Global oil production continues with a new discovery in the Turner Valley oilfields in Alberta becoming significant with 1/6 of the oil in Canada coming from the new oilfield. The construction of the Portland–Montreal Pipeline from Portland, Maine to Montreal refineries brings oil to Eastern Canada where ocean-going oil tankers will then set off in escorted convoys dodging the formidable German U-boats to deliver the precious oil to the European battlefront.

==Cast==

- J. H. J. Van Hook as himself (archival footage)
- Harold L. Ickes as himself (archival footage)
- Robert Brooke-Popham as himself (archival footage)
- Reza Khan as himself (archival footage)
- Mohammad Reza Pahlavi as himself (archival footage)

==Production==
Typical of the NFB's Canada Carries On series of documentary short films, The Battle for Oil was a morale-boosting propaganda film made in cooperation with the Director of Public Information, Herbert Lash. Using the format of a compilation documentary, the film, edited by Stuart Legg to provide a coherent story, relied heavily on newsreel material including "enemy" footage, in order to provide the background to the dialogue. A NFB film crew was also dispatched to the Turner Valley oilfields in Canada.

The deep baritone voice of stage actor Lorne Greene was featured in the narration of The Battle for Oil. Greene, known for his work on both radio broadcasts as a news announcer at CBC as well as narrating many of the Canada Carries On series. His sonorous recitation led to his nickname, "The Voice of Canada", and to some observers, the "voice-of-God". When reading grim battle statistics or narrating a particularly serious topic, he was known as "The Voice of Doom".

==Reception==
As part of the Canada Carries On series, The Battle for Oil was produced in 35 mm for the theatrical market. Each film was shown over a six-month period as part of the shorts or newsreel segments in approximately 800 theatres across Canada. The NFB had an arrangement with Famous Players theatres to ensure that Canadians from coast-to-coast could see them, with further distribution by Columbia Pictures.

After the six-month theatrical tour ended, individual films were made available on 16 mm to schools, libraries, churches and factories, extending the life of these films for another year or two. They were also made available to film libraries operated by university and provincial authorities. A total of 199 films were produced before the series was canceled in 1959.

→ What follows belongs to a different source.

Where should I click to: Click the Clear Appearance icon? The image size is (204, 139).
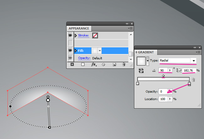tap(103, 64)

In a contemporary review of The Battle for Oil, the Educational Film Library Association notes: "... the strategic value of oil in the present conflict is emphasized until it appears as the greatest asset any nation can possess in these days of long-range warfare." The review also describes the effective use of images, stating the oil derricks make "... a vivid impression ... riding like a defiant crown against the western sky."

The subject of oil was later profiled in a number of NFB documentaries including The Story of Oil (1946), Struggle for Oil (1951) and Oil (1953) as well as many other more recent productions.